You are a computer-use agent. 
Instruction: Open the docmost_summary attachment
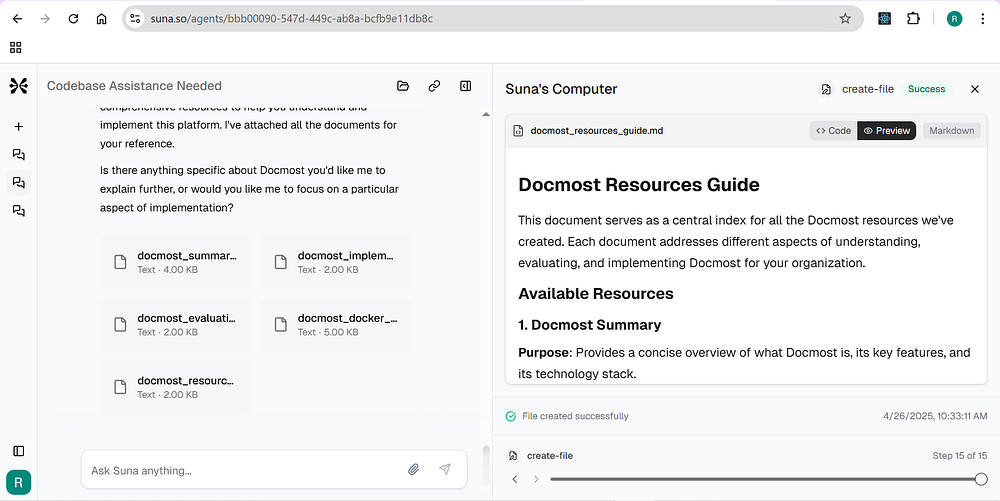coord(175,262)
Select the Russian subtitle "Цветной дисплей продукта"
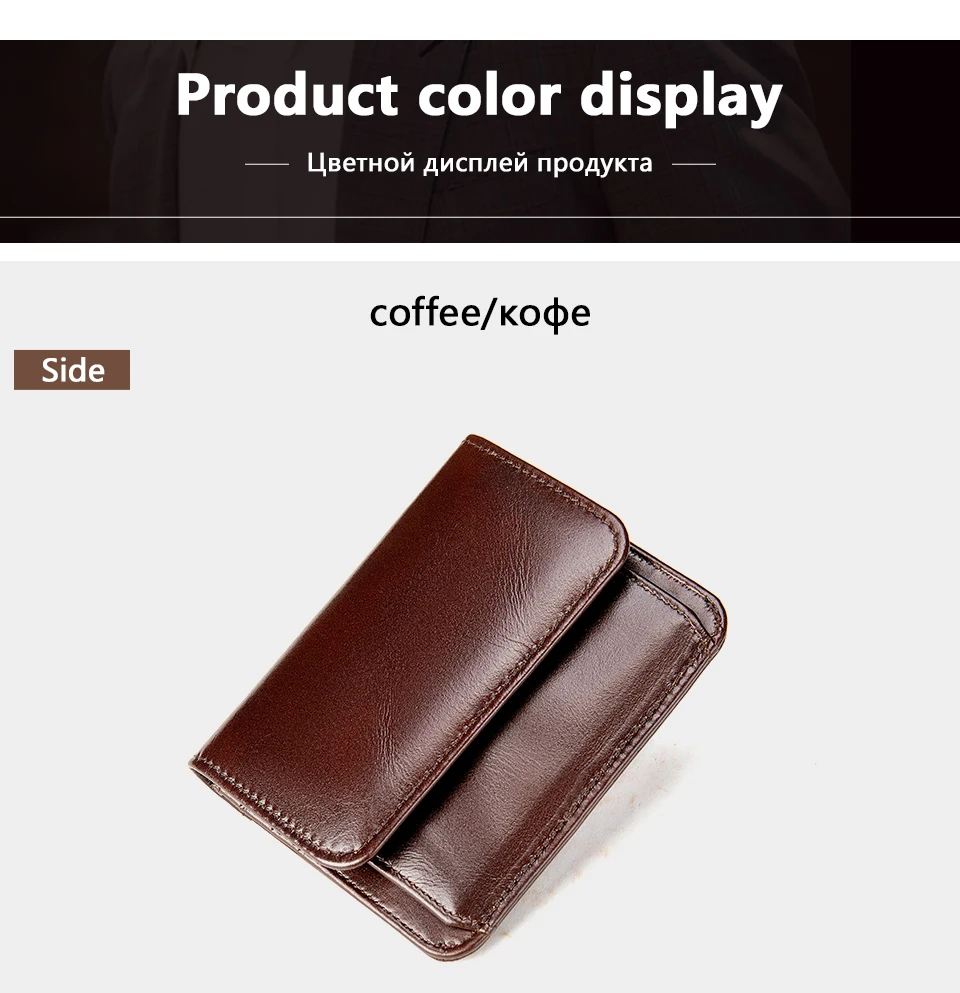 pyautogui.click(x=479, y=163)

--

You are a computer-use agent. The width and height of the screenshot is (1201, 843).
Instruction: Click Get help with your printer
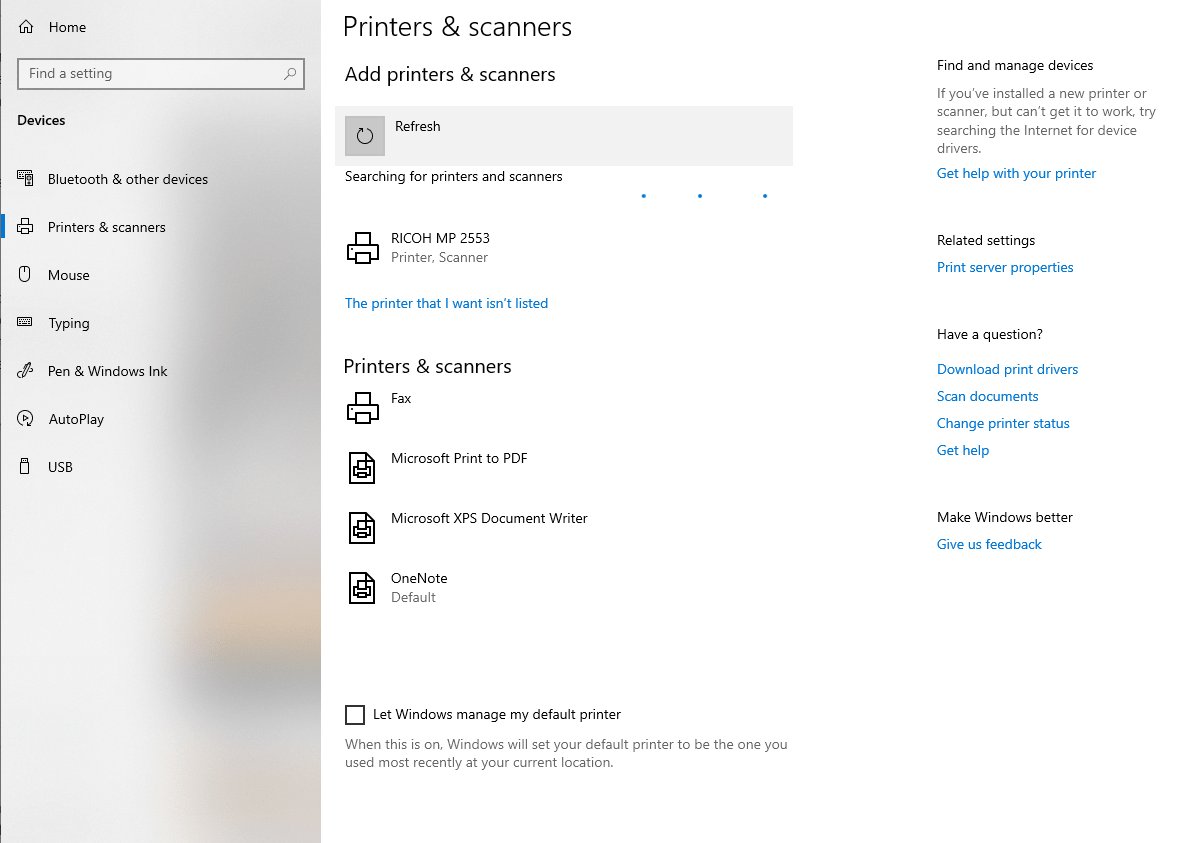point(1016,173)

--

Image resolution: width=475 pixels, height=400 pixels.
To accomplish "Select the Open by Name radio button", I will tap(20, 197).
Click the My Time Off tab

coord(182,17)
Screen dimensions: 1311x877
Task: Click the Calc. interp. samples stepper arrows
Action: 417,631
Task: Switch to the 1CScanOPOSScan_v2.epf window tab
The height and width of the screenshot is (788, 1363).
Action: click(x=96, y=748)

Work to be completed:
Your answer should be the lines above, from the line containing "Click the My Time Off tab" up to and including the line containing "Task: Switch to", reproduced exactly and with nothing else.

Written solution:
Click the My Time Off tab

coord(182,17)
Screen dimensions: 1311x877
Task: Click the Calc. interp. samples stepper arrows
Action: 417,631
Task: Switch to the 1CScanOPOSScan_v2.epf window tab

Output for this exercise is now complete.